• [YOUR GOAL]:
Lines from the top of the entries through the line that has "税理士紹介サービス (181, 2083)" must be duplicated exactly, and no others.

• [DATA SUPPLIED]:
────────

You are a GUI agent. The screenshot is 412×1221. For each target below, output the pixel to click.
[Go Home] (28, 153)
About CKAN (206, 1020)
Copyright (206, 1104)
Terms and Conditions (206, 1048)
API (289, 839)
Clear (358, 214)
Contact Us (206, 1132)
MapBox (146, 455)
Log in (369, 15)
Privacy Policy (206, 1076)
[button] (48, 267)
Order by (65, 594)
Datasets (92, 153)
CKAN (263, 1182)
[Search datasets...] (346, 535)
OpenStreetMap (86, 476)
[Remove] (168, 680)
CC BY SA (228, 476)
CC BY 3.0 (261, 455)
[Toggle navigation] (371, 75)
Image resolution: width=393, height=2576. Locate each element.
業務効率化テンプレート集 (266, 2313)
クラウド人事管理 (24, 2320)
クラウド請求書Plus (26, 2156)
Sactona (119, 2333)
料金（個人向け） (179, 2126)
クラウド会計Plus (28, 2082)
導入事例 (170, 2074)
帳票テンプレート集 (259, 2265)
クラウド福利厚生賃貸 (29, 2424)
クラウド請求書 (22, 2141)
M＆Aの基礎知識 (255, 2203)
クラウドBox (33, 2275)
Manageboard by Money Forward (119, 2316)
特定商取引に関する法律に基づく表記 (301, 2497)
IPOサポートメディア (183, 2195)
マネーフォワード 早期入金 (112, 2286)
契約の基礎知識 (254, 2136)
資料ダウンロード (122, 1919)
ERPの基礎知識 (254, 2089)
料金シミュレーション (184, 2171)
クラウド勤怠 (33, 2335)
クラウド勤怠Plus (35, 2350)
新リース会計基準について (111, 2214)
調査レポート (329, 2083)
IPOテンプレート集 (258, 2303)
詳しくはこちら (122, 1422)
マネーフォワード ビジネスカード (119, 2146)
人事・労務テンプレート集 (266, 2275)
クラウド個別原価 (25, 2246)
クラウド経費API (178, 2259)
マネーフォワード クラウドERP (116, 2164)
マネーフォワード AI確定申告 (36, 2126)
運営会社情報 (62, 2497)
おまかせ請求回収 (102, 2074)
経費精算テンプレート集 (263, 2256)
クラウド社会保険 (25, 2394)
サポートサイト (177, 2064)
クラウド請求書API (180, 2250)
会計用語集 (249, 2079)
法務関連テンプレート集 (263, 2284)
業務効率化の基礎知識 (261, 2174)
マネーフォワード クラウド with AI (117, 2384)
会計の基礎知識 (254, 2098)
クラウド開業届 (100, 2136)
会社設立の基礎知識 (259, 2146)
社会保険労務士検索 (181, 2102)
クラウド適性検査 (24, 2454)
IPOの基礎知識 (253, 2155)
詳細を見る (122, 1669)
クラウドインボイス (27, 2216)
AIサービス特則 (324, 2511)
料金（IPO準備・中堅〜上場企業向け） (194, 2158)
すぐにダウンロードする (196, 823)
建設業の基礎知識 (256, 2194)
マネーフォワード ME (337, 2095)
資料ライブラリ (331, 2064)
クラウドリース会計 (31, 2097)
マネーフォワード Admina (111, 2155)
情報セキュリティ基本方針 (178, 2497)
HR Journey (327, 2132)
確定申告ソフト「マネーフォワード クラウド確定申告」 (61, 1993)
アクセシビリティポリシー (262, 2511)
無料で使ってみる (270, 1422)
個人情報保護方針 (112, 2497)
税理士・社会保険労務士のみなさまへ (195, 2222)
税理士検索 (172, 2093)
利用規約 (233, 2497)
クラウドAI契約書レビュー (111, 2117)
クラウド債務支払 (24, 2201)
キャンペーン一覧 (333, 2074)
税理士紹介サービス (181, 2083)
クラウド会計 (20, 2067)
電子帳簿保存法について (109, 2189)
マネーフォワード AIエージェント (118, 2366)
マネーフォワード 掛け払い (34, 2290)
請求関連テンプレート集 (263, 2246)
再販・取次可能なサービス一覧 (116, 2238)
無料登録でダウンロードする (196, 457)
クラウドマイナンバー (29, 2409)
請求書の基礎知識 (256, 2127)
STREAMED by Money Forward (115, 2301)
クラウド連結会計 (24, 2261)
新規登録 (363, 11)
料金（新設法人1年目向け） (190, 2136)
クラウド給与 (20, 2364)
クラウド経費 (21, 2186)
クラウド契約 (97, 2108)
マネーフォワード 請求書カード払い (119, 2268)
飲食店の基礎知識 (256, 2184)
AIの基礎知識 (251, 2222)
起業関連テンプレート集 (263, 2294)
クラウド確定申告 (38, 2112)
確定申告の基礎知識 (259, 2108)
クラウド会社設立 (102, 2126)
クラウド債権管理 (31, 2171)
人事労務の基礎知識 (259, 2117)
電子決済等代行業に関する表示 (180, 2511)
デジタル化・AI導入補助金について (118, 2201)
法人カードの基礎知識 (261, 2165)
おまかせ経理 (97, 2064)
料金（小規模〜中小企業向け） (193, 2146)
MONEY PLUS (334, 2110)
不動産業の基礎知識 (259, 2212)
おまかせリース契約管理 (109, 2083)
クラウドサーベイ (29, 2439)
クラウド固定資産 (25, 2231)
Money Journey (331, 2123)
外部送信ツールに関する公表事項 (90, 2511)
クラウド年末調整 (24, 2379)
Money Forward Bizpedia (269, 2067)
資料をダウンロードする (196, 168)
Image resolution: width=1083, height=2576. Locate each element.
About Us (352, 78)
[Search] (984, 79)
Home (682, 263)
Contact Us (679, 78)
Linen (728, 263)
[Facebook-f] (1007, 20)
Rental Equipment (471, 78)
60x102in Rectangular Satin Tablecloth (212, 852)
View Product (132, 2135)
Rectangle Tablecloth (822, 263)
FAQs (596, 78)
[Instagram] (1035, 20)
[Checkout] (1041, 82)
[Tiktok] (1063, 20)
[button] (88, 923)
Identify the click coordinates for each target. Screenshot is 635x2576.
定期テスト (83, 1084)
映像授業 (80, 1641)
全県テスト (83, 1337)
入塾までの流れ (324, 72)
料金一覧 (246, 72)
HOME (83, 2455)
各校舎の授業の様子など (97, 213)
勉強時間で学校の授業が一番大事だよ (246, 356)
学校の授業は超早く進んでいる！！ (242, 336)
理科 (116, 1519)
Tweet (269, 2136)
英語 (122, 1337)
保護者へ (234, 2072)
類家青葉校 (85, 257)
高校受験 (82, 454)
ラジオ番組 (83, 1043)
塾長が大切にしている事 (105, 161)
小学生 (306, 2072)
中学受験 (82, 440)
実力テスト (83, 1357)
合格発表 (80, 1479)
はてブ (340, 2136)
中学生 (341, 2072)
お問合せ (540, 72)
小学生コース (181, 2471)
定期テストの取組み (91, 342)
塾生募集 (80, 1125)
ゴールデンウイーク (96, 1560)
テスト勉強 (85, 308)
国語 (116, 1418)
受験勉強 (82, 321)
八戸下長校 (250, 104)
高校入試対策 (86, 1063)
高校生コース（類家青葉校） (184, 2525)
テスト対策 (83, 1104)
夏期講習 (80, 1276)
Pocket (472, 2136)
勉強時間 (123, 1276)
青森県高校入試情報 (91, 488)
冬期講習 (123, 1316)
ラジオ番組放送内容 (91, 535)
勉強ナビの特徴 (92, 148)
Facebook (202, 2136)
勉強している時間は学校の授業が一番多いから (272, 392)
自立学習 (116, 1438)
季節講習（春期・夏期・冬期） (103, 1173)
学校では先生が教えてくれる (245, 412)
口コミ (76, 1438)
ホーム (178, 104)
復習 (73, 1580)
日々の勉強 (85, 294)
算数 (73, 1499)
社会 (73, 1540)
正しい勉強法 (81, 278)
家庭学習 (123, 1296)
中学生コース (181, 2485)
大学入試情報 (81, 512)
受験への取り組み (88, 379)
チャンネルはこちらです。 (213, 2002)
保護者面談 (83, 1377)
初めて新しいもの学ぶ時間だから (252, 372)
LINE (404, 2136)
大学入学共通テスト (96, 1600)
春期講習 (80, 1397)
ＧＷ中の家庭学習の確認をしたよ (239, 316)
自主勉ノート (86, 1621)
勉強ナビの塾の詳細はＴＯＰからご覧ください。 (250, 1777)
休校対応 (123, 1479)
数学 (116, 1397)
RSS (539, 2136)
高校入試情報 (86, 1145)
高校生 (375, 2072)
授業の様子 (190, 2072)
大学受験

────────

• [TASK RESPONSE]:
You are a GUI agent. The screenshot is 412×1221. For each target below, output the pixel to click.
[Go Home] (28, 153)
About CKAN (206, 1020)
Copyright (206, 1104)
Terms and Conditions (206, 1048)
API (289, 839)
Clear (358, 214)
Contact Us (206, 1132)
MapBox (146, 455)
Log in (369, 15)
Privacy Policy (206, 1076)
[button] (48, 267)
Order by (65, 594)
Datasets (92, 153)
CKAN (263, 1182)
[Search datasets...] (346, 535)
OpenStreetMap (86, 476)
[Remove] (168, 680)
CC BY SA (228, 476)
CC BY 3.0 (261, 455)
[Toggle navigation] (371, 75)
Image resolution: width=393, height=2576. Locate each element.
業務効率化テンプレート集 (266, 2313)
クラウド人事管理 (24, 2320)
クラウド請求書Plus (26, 2156)
Sactona (119, 2333)
料金（個人向け） (179, 2126)
クラウド会計Plus (28, 2082)
導入事例 (170, 2074)
帳票テンプレート集 (259, 2265)
クラウド福利厚生賃貸 (29, 2424)
クラウド請求書 (22, 2141)
M＆Aの基礎知識 (255, 2203)
クラウドBox (33, 2275)
Manageboard by Money Forward (119, 2316)
特定商取引に関する法律に基づく表記 (301, 2497)
IPOサポートメディア (183, 2195)
マネーフォワード 早期入金 (112, 2286)
契約の基礎知識 (254, 2136)
資料ダウンロード (122, 1919)
ERPの基礎知識 (254, 2089)
料金シミュレーション (184, 2171)
クラウド勤怠 (33, 2335)
クラウド勤怠Plus (35, 2350)
新リース会計基準について (111, 2214)
調査レポート (329, 2083)
IPOテンプレート集 (258, 2303)
詳しくはこちら (122, 1422)
マネーフォワード ビジネスカード (119, 2146)
人事・労務テンプレート集 (266, 2275)
クラウド個別原価 (25, 2246)
クラウド経費API (178, 2259)
マネーフォワード クラウドERP (116, 2164)
マネーフォワード AI確定申告 (36, 2126)
運営会社情報 (62, 2497)
おまかせ請求回収 (102, 2074)
経費精算テンプレート集 (263, 2256)
クラウド社会保険 (25, 2394)
サポートサイト (177, 2064)
クラウド請求書API (180, 2250)
会計用語集 (249, 2079)
法務関連テンプレート集 (263, 2284)
業務効率化の基礎知識 (261, 2174)
マネーフォワード クラウド with AI (117, 2384)
会計の基礎知識 (254, 2098)
クラウド開業届 (100, 2136)
会社設立の基礎知識 (259, 2146)
社会保険労務士検索 (181, 2102)
クラウド適性検査 (24, 2454)
IPOの基礎知識 (253, 2155)
詳細を見る (122, 1669)
クラウドインボイス (27, 2216)
AIサービス特則 (324, 2511)
料金（IPO準備・中堅〜上場企業向け） (194, 2158)
すぐにダウンロードする (196, 823)
建設業の基礎知識 (256, 2194)
マネーフォワード ME (337, 2095)
資料ライブラリ (331, 2064)
クラウドリース会計 (31, 2097)
マネーフォワード Admina (111, 2155)
情報セキュリティ基本方針 (178, 2497)
HR Journey (327, 2132)
確定申告ソフト「マネーフォワード クラウド確定申告」 (61, 1993)
アクセシビリティポリシー (262, 2511)
無料で使ってみる (270, 1422)
個人情報保護方針 (112, 2497)
税理士・社会保険労務士のみなさまへ (195, 2222)
税理士検索 (172, 2093)
利用規約 (233, 2497)
クラウドAI契約書レビュー (111, 2117)
クラウド債務支払 (24, 2201)
キャンペーン一覧 (333, 2074)
税理士紹介サービス (181, 2083)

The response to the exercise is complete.